Lembrou-se de tudo o que ele dissera na noite passada e como deve ter parecido dissimulada, ao tentar se defender da incontestável verdade, dita com tanto afeto. Gostaria que tudo aquilo fosse calúnia. Apenas uma maneira excêntrica de chamar sua atenção.
Suas atitudes nunca foram questionadas. Poucos são os que têm coragem e ousadia suficiente para isso. Ele não quis ferir-lhe, foi  duro ao descrever seu semblante diante do que não considerava correto e  a abraçou após despi-la de toda sua auto-confiança.
E como poderia ter tanta razão aquele homem que confessou observá-la muito antes de qualquer contato. Conhecia mais aquela mulher. Era capaz de entendê-la e até mesmo perdoá-la, por seu egoísmo assistido.
Deveria estar mais preocupada com a situação. Deveria estar aflita procurando uma justificação para sua ausência, mas não estava. Para ser bem sincera, ela estava ali, e não queria estar em qualquer outro lugar.
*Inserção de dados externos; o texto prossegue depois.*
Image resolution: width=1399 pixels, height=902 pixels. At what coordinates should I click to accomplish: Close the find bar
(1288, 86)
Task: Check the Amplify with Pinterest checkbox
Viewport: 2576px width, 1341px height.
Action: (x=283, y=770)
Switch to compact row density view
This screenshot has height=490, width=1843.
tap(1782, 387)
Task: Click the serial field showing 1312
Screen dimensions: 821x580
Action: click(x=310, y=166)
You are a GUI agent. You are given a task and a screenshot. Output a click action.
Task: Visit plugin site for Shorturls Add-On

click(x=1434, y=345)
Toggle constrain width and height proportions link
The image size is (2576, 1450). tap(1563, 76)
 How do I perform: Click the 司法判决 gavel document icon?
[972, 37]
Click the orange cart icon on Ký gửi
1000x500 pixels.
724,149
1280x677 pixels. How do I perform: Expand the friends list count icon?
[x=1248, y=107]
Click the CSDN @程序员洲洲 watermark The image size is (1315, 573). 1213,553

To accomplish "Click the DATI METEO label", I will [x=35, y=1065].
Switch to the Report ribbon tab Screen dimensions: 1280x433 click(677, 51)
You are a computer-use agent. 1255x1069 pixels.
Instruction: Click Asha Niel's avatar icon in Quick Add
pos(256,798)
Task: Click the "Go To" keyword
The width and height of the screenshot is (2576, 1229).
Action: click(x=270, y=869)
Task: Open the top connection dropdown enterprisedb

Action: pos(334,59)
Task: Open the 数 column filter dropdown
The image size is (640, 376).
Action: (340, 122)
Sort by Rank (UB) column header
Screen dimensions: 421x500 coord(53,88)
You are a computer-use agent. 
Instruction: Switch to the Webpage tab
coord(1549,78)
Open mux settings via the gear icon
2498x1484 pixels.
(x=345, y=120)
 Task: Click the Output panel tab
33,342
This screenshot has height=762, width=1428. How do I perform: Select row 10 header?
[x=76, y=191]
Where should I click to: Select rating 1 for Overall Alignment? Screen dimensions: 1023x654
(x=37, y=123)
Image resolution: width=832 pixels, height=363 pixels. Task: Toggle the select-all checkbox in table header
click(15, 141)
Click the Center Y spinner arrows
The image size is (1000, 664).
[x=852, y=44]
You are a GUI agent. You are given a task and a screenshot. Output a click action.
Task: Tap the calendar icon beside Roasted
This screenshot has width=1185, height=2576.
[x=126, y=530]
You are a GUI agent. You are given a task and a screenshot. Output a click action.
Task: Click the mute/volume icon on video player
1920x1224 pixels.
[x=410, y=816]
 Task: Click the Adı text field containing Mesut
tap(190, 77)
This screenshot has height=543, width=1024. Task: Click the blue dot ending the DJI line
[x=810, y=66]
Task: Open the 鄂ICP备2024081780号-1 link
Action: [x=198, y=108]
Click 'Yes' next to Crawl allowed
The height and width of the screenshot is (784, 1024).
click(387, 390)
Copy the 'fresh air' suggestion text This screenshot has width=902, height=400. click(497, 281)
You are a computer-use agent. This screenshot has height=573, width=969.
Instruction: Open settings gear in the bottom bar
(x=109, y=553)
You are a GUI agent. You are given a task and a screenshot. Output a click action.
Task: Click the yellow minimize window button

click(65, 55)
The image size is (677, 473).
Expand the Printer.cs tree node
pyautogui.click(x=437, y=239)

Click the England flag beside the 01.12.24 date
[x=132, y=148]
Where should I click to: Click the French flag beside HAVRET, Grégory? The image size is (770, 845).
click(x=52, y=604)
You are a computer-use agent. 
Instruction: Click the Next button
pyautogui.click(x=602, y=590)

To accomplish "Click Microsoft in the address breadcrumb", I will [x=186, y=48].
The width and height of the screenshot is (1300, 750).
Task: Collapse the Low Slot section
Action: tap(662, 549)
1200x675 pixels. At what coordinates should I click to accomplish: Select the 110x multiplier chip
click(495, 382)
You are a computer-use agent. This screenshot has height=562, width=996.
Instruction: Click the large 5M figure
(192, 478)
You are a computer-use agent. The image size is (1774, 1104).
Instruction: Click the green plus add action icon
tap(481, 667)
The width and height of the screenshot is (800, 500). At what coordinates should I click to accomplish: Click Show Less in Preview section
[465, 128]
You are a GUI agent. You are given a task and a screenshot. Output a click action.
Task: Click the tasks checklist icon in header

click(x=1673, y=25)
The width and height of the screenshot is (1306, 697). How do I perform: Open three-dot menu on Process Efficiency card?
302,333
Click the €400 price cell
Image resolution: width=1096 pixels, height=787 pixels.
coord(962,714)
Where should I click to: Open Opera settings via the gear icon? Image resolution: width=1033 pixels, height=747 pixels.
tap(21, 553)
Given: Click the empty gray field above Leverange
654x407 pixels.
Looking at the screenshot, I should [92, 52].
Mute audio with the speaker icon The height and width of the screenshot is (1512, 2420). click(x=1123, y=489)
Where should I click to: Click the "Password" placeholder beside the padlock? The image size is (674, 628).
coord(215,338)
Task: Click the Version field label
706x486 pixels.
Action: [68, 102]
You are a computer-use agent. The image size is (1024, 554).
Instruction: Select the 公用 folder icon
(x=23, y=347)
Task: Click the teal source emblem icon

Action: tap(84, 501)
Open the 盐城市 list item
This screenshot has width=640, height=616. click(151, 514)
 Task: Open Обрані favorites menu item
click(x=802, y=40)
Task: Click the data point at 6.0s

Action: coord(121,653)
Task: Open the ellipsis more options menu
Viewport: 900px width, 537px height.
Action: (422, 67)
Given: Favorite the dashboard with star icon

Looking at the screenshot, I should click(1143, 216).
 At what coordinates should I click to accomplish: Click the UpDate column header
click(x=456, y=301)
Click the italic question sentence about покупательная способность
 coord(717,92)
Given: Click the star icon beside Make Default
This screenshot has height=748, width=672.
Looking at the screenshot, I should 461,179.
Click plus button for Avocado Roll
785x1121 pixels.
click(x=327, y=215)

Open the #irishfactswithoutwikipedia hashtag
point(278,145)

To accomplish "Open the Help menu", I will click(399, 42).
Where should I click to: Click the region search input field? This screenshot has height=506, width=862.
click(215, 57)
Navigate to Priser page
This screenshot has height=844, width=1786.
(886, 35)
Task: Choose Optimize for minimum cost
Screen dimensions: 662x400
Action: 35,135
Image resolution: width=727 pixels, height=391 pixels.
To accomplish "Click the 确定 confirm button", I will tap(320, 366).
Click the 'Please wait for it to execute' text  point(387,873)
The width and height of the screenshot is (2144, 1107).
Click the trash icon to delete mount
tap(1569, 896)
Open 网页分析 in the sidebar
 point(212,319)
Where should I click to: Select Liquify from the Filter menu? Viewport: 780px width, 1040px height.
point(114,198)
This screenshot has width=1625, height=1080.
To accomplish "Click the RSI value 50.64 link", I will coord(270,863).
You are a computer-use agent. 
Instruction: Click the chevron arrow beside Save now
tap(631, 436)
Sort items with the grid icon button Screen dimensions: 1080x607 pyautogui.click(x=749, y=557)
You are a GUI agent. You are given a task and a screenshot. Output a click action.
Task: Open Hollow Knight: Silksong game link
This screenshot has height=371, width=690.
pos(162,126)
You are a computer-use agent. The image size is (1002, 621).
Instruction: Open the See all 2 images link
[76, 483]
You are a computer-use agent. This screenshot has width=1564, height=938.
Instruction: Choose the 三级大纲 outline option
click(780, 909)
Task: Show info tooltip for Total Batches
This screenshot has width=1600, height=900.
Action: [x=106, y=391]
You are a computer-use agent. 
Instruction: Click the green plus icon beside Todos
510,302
Dispensava os lençóis de seda, o farto café e toda urgência em começar o dia. Preocupava-se somente com o fato do destino estar ali, sentado ao lado do estranho, que adormecia novamente.
Gostaria de escolher as pessoas que convive apenas pelo o que elas são. Pelo que elas a fazem sentir, mas já estava ficando velha e deveria pensar no futuro. E que futuro aquele homem, vestido como um menino e dormindo tão profundamente em um dia de semana, poderia lhe dar?
Pensou então no almoço e o que deveria sugerir. Precisava de um lugar agitado, onde não fosse o centro da atenção. Precisava pensar, e ao mesmo tempo deixar de lado certas indagações. Vestiu-se com suas dúvidas. Melhorou um pouco a aparência e fez um esforço para não acordá-lo ao sair, mesmo que seu desejo fosse ficar.